Sabino was injured in the first half of Saturday’s 63-38 win over Nebraska. He had surgery on Sunday to implant a steel plate into his leg.
Maybe:
“He talked to the team afterwards, and it was an emotional moment,” Meyer said. “The best case is three weeks. The worst case is longer. We hope to get him back.”
I am terrified of football players. Sabino's replacement is true freshman Joshua Perry, but OSU spends a lot of time in a nickel package that he won't feature in.
Willis Ward to be honored. All it took was action from the state legislature:
Oct. 20 (UM vs. MSU) is Willis Ward Day in Michigan. Athletic Department spokesperson said Michigan plans to recognize Willis on that day.
I've always loved "recognize" as a thing that is done by official-type people. "Oh, hey… you're Willis Ward, aren't you? Rad. I suppose this IS a plaque with you on it!"

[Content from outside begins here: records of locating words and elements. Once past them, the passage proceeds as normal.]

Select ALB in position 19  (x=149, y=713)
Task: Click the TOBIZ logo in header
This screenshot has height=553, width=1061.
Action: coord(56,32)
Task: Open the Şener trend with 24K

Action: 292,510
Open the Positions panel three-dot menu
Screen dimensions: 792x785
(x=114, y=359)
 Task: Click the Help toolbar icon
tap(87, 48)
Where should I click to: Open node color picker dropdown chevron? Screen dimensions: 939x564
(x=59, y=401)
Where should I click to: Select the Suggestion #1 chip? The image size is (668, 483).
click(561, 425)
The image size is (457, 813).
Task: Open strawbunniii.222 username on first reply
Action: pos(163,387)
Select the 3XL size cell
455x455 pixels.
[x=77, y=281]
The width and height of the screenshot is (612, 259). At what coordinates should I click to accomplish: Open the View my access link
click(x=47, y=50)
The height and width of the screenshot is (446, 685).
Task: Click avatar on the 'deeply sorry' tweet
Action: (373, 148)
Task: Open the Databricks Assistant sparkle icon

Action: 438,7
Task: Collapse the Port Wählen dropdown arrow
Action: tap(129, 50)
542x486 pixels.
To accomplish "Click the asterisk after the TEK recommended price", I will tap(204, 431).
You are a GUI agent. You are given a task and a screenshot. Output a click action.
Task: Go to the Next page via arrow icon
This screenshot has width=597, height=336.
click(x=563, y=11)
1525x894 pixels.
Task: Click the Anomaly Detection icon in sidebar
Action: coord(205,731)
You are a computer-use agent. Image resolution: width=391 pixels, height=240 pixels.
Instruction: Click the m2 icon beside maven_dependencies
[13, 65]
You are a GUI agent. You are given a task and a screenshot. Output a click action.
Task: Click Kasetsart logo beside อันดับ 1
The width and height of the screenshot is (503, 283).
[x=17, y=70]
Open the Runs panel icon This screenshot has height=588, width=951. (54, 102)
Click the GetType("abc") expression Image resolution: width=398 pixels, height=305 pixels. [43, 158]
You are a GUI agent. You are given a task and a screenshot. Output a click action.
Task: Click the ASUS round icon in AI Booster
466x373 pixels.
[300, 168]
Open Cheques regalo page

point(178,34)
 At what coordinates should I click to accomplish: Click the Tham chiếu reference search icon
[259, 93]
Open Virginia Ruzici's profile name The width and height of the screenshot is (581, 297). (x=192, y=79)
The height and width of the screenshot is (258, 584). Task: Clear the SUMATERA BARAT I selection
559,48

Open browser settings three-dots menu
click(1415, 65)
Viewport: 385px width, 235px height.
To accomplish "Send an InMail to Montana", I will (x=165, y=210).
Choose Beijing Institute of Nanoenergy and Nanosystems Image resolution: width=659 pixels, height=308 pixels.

Yost to host. Hockey drops the puck tonight in an exhibition against Windsor; Yost Built previews the D and goalies. I agree with him that splitting Moffie and Bennett across two pairings makes sense. Something like…
- Trouba-Merrill
- Bennett-Clare
- Moffie-Chiasson
…gives you offensive firepower at all times and a defensive guy who will cover up for the offensive guy when he lets his freak flag fly. I'll also be watching to see what kind of progress Brennan Serville can make. He was pretty bad last year but also very young; he could make a big step forward.
Red says Rutledge, Racine, and Janecyk will all play a period so hopefully that means Rutledge's eye thing is healed is ready to go for the real season opener on… Thursday? Guh.
Someone's got to do something about hockey scheduling. There's a game at Yost on February first this year. You know when the next one is? March. I assume this is just the CCHA screwing with Michigan because it can; hopefully next year they'll be able to move more home games into the back half of the schedule.
BONUS SCHEDULING TIP: The Big Ten should seek out opportunities to have rival weekends where, say, Minnesota football and hockey come to town at the same time. The travel equation changes dramatically when you get a hockey series on top of your football game.
Compher so pretty. JT Compher had another career lined up if hockey didn't work out:
"When I was younger I did toddler modeling and I was on the front of a catalog," Compher told NHL.com. "I got to keep the red scooter that I was modeling. That was pretty cool."
Compher said he can't remember what company the catalog was from, only that he was 3 or 4 years old at the time and got a pretty cool new toy out of the deal.
Okay, okay, this happened. Stop emailing me about it plz:
As I said on the twitter, my favorite part is that he appears to have misspelled his own damn name in his twitter handle.
Etc.: Ramroth Finnegan! I bet he ends up at Cincinnati. Illinois CB Terry Hawthorne was taken off in an ambulance last week but may return Saturday. Weinreb on Penn State remembering this football thing. Tim Hardaway expectation tracker. More numbers displaying that Illinois is bad yo. Denard throws are key.